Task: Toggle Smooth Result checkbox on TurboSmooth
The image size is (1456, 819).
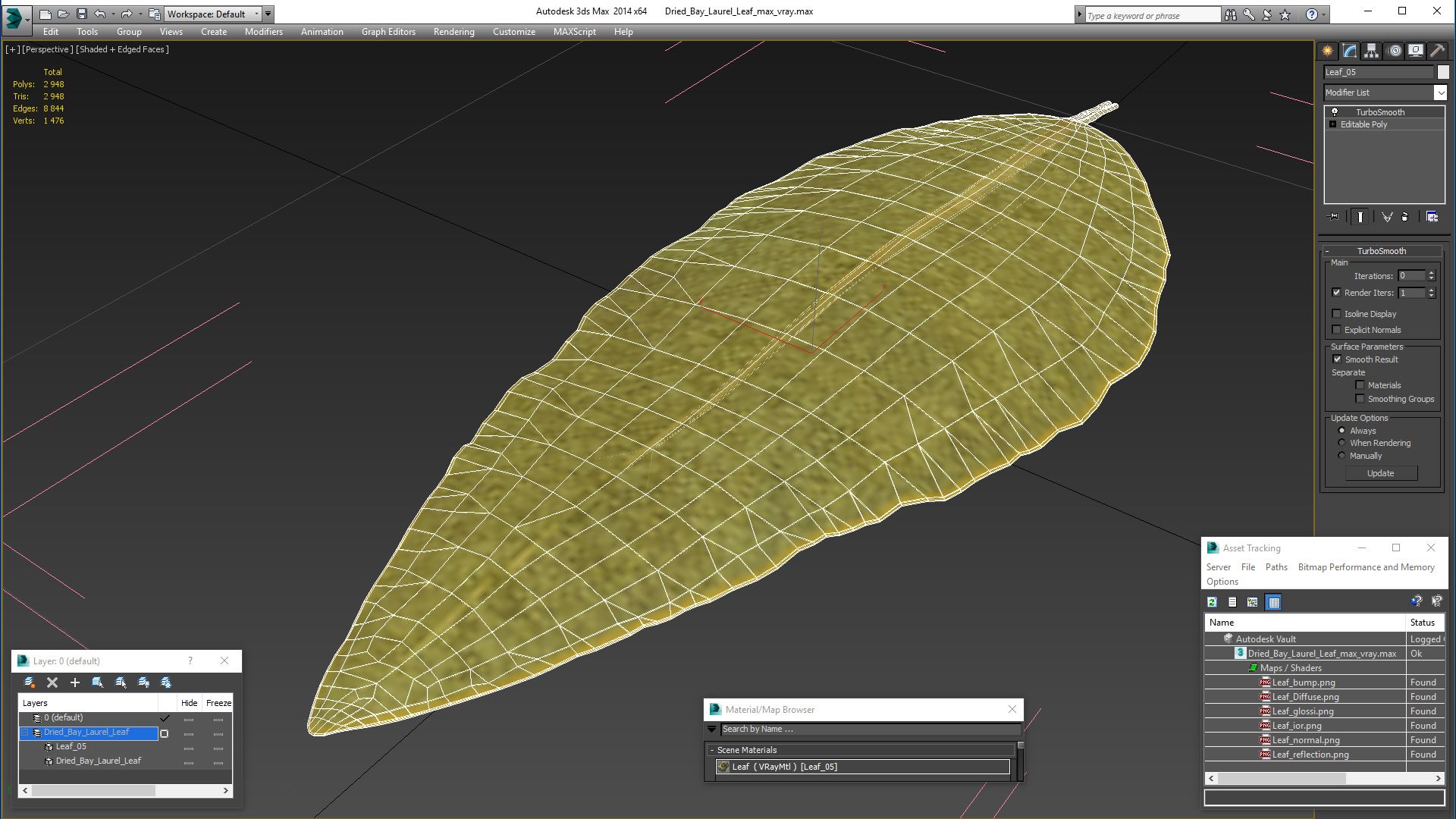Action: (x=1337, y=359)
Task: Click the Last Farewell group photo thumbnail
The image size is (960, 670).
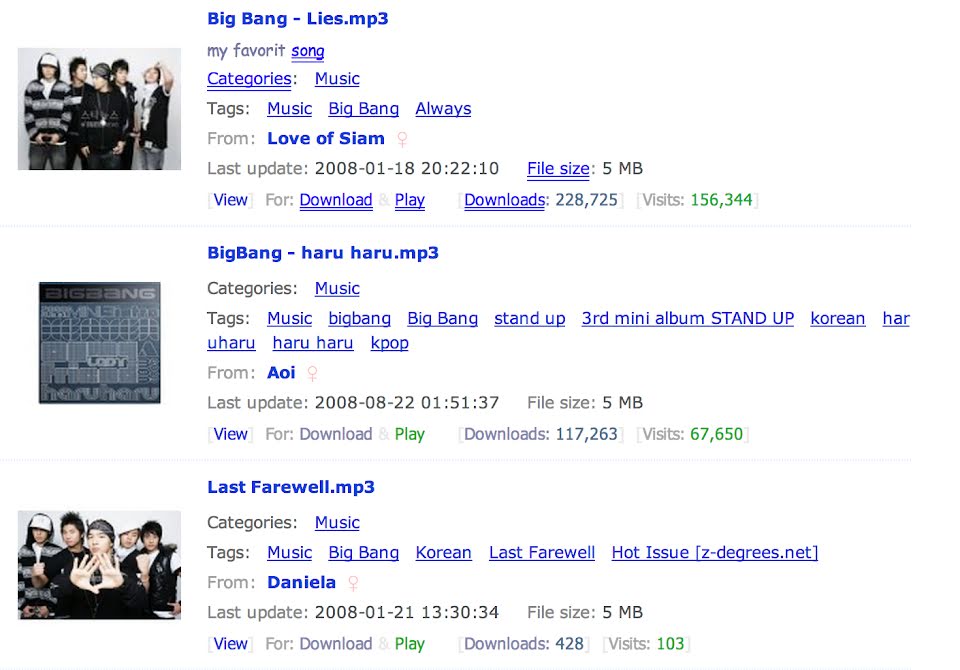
+++
- _What to do_: From the line with "Task: Click the" through the end of the records, write the lines out again with "thumbnail" swapped for "preview" and nothing else changed. Leave out the pictures.

- _Completed task_:
Task: Click the Last Farewell group photo preview
The image size is (960, 670).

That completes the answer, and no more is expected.